**Exercise details**. Starting with the line that contains "Image resolution: width=1400", repeat exactly every line through the last one in the records below, and leave out the pictures.

**Dataset extract**.
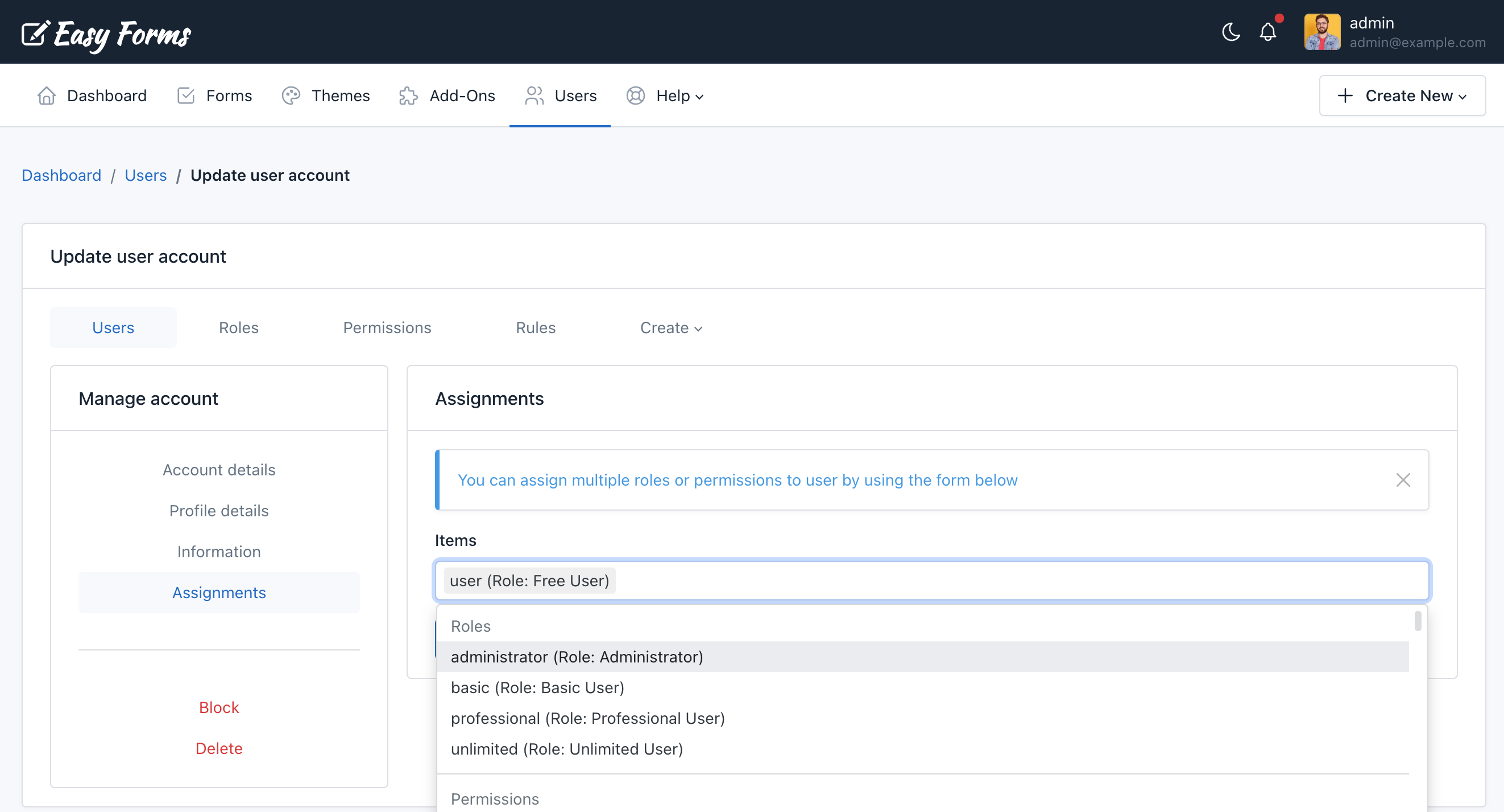Switch to the Rules tab
This screenshot has width=1504, height=812.
pyautogui.click(x=535, y=328)
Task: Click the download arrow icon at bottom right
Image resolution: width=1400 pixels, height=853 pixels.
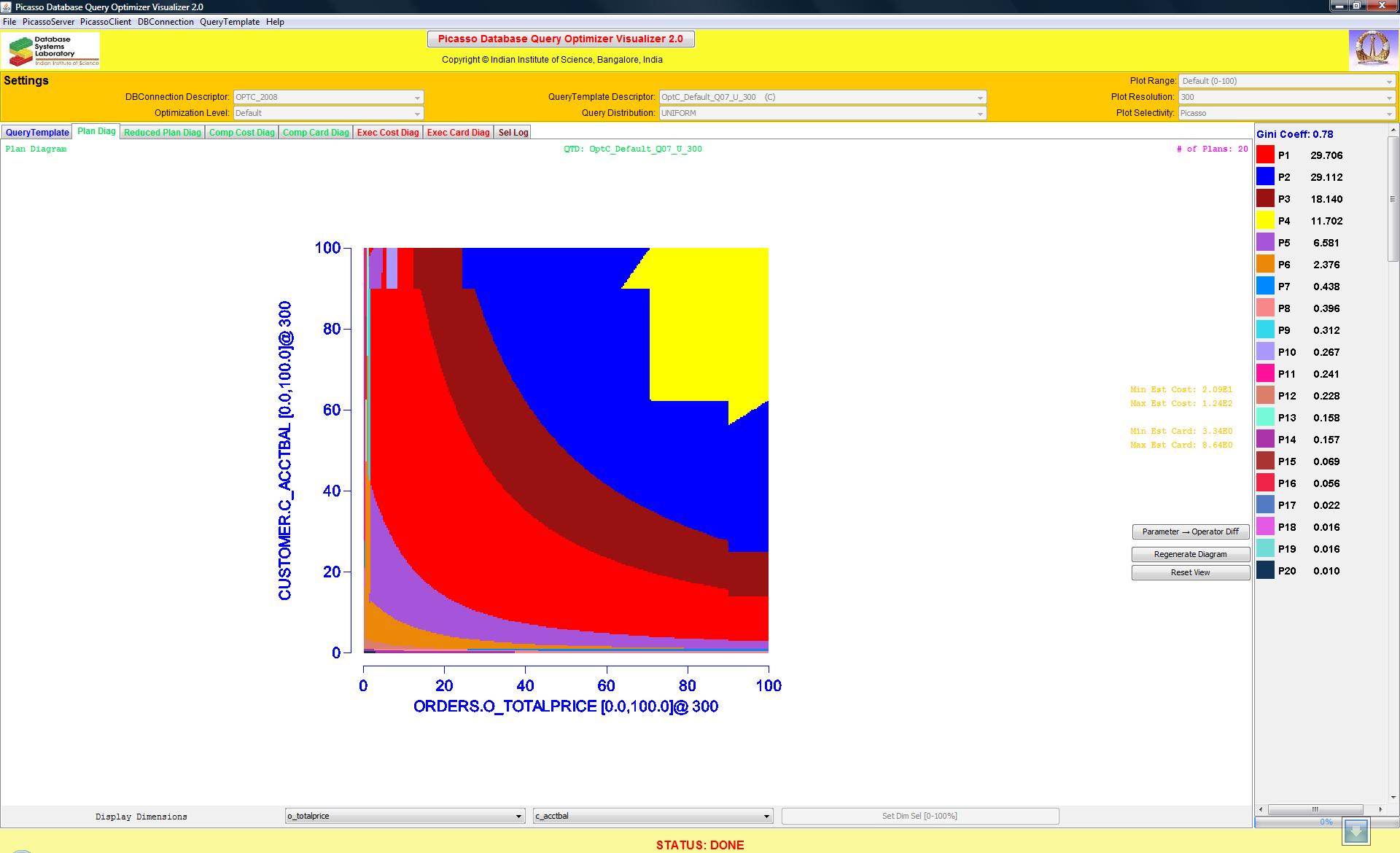Action: 1356,830
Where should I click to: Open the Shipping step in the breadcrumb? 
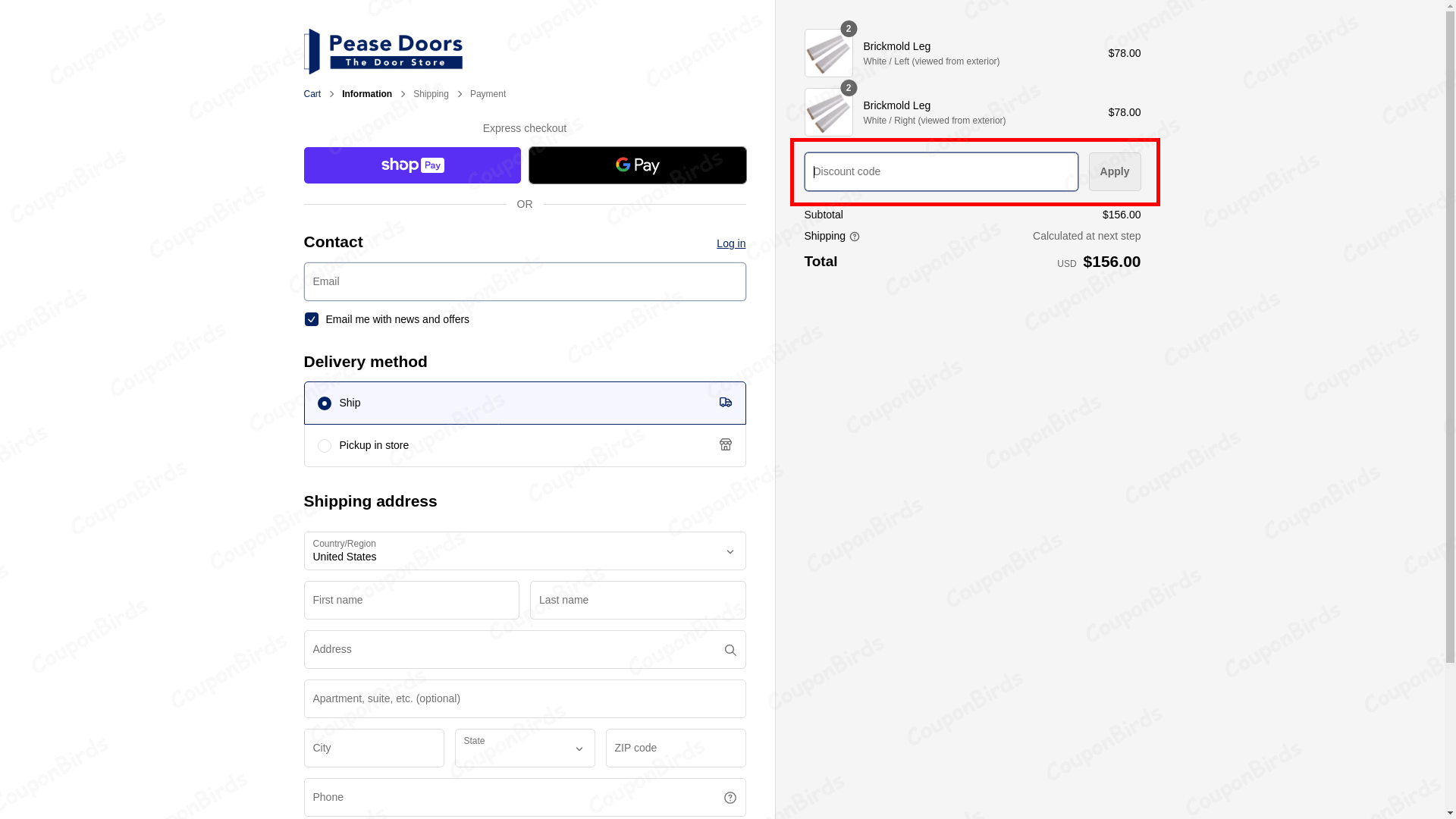click(431, 94)
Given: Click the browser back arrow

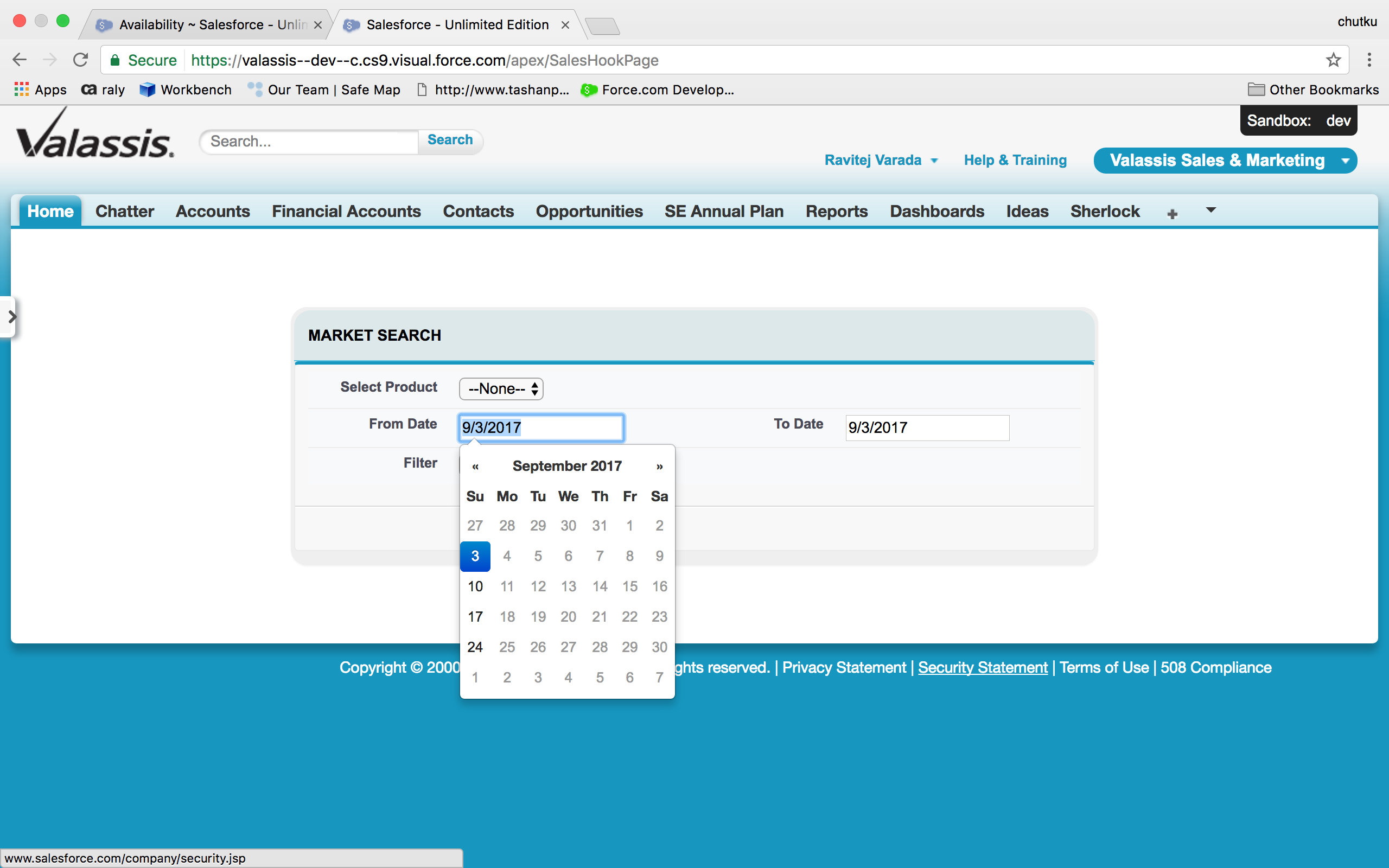Looking at the screenshot, I should (20, 60).
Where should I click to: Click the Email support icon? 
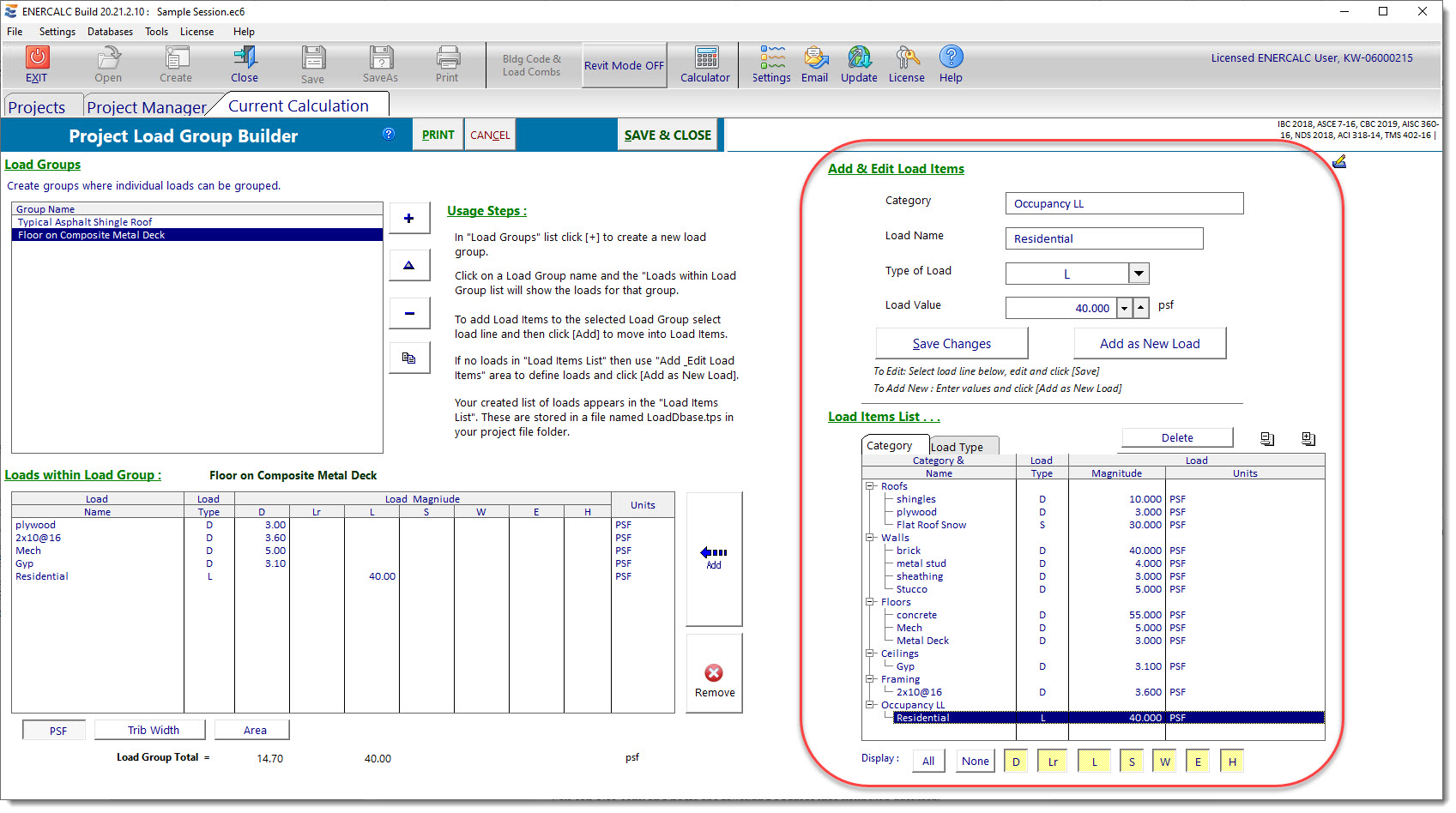pos(814,64)
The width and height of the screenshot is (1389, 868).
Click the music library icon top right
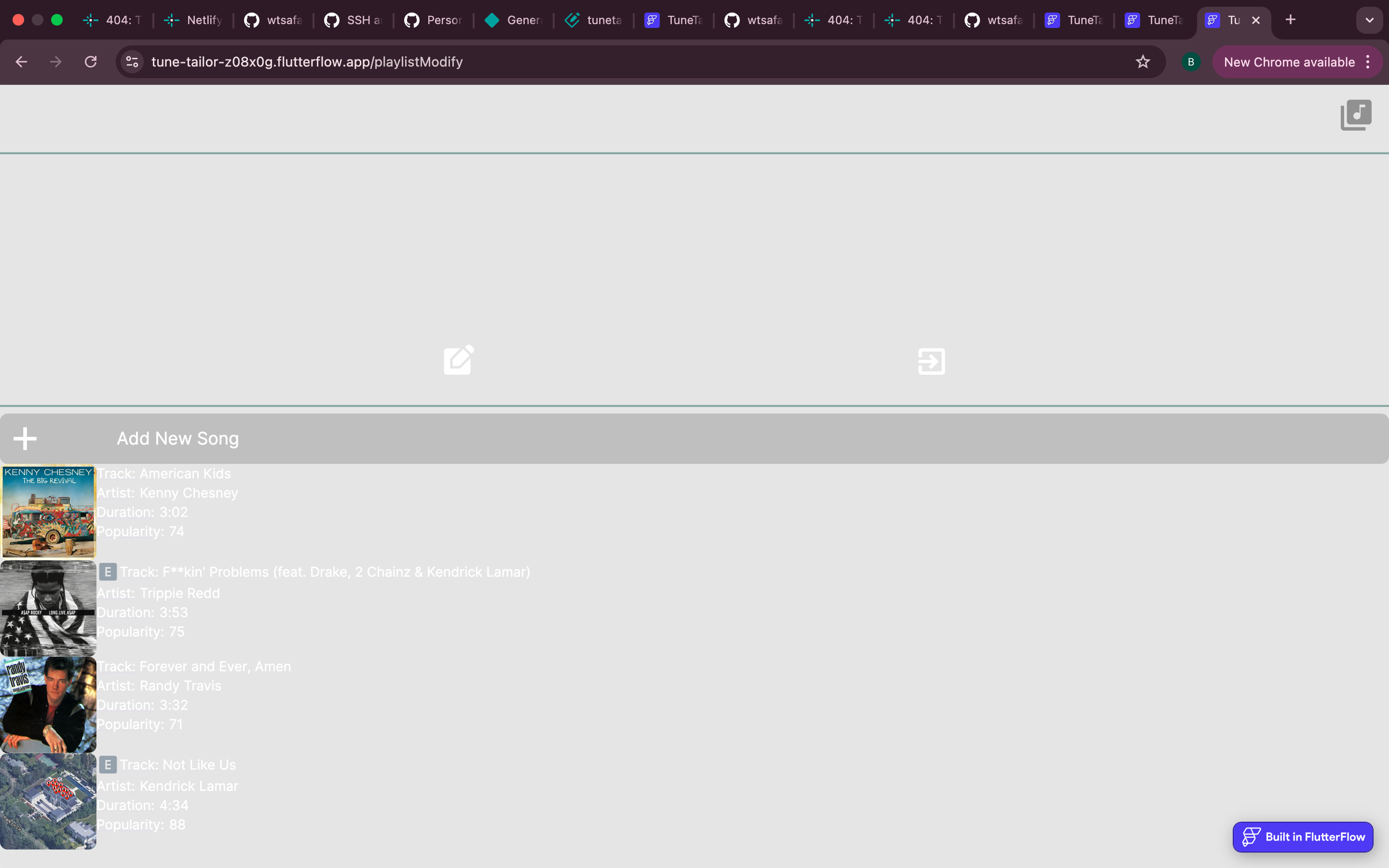pos(1355,115)
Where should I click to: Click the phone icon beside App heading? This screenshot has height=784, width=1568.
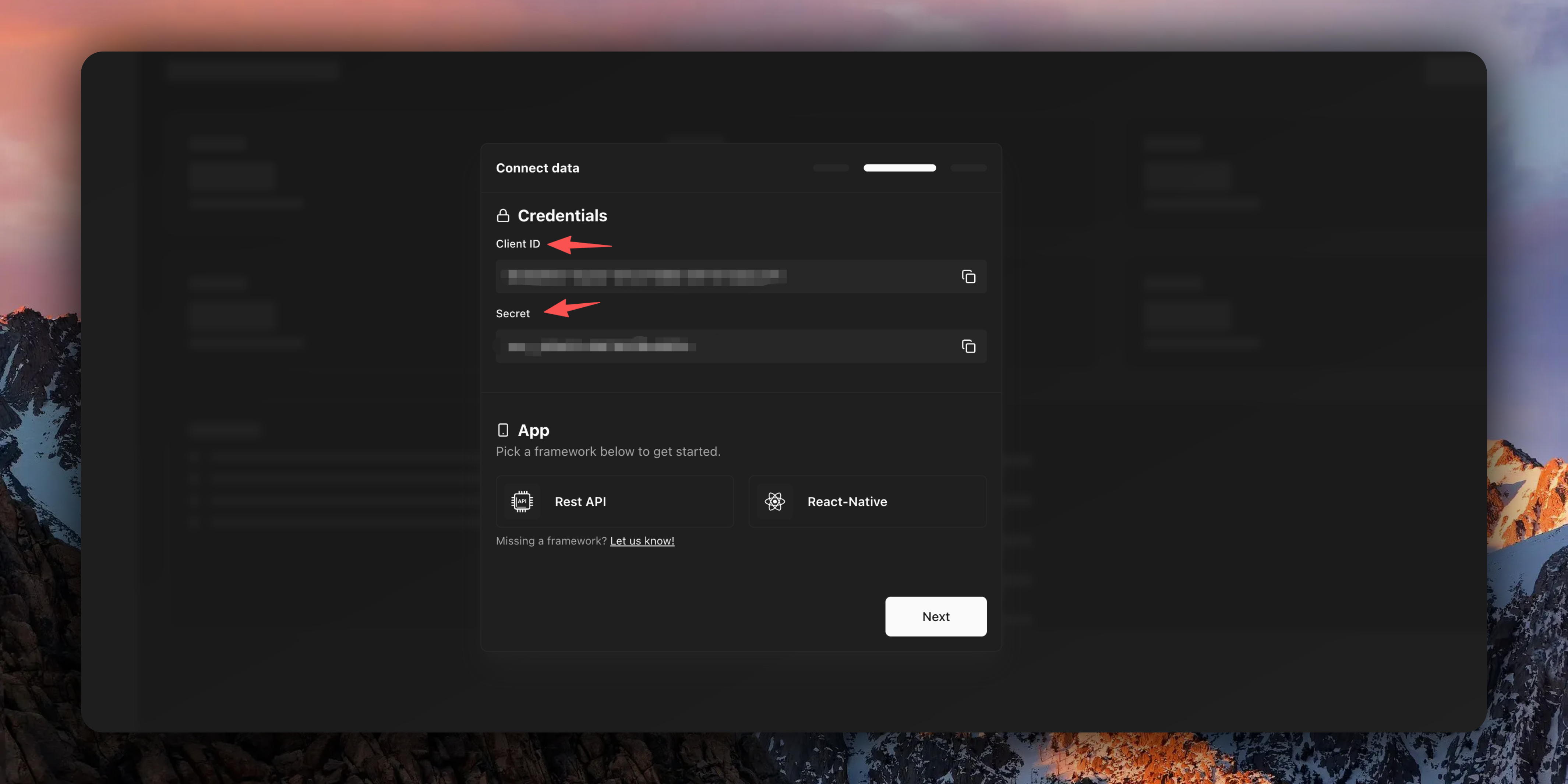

**Response box**.
Image resolution: width=1400 pixels, height=853 pixels.
Action: 1356,830
Where should I click to: Open the Shipping step in the breadcrumb? 
click(431, 94)
Given: Click the browser back arrow

Looking at the screenshot, I should (20, 60).
Where should I click to: Click the Email support icon? 
pos(814,64)
The width and height of the screenshot is (1389, 868).
Click the music library icon top right
pos(1355,115)
Where should I click to: Click the phone icon beside App heading? This screenshot has height=784, width=1568.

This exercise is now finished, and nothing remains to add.